Esta planta está profundamente arraigada en la cultura mallorquina. En las rondallas mallorquinas, los antiguos cuentos populares de la isla, se la canta a menudo como símbolo de la belleza salvaje de nuestra naturaleza. Los lugareños llaman a veces poéticamente a estas flores radiantes «Ojos de Sa Dragonera», en referencia a la isla del Dragón, situada frente a nuestra costa occidental. Se dice que la planta ha almacenado la luz de la isla para devolverla en tiempos oscuros.

Un antiguo conocimiento curativo

Ya en la Antigüedad, curanderos como Hipócrates conocían el poder de la familia del hipérico. Sin embargo, el desarrollo aislado en las Islas Baleares ha conferido a nuestra variante autóctona un poder muy especial.

  • Para el alma (antidepresivo natural): La propiedad más importante de la Estapa Joana es su capacidad para iluminar el ánimo. Sus ingredientes (como la hipericina y la hiperforina) actúan directamente sobre nuestro sistema nervioso. Ayudan a equilibrar los niveles de serotonina. En caso de inquietud interior, ansiedad o ligeros cambios de humor, la planta actúa como un suave estimulante del estado de ánimo, como si se bebiera el sol de Mallorca.
  • Para la mujer (ciclo menstrual y síndrome premenstrual): especialmente cuando el estado de ánimo cambia antes de la menstruación (síndrome premenstrual), esta hierba tiene un efecto relajante y equilibrador. Ayuda a suavizar las fluctuaciones emocionales.
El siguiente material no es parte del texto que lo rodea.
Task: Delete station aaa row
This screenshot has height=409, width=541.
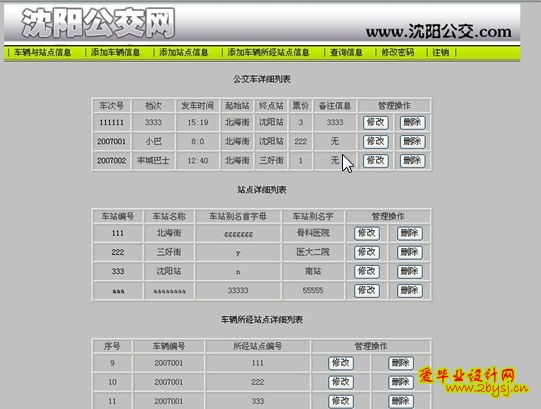Action: pyautogui.click(x=410, y=291)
La cicatrizante de la piel

No solo el alma, sino también la piel se beneficia de la «Estapa Joana». Tradicionalmente se valora como hierba medicinal.

  • Reparación: tiene un fuerte efecto antiinflamatorio y antiséptico. Las pequeñas heridas, las quemaduras solares o el eccema se curan más rápidamente bajo su protección.
  • Alivio del dolor: macerada en aceite (el famoso aceite rojo), se utiliza desde hace siglos para aliviar los dolores musculares, el lumbago o los dolores articulares.

Un símbolo de Fartàritx

El hecho de que esta planta solo crezca aquí, en nuestra región, la convierte en el símbolo perfecto para nuestro trabajo. Demuestra que las mejores soluciones no suelen encontrarse en lugares lejanos, sino que crecen justo delante de nuestros pies, adaptadas al clima, resistentes y llenas de fuerza.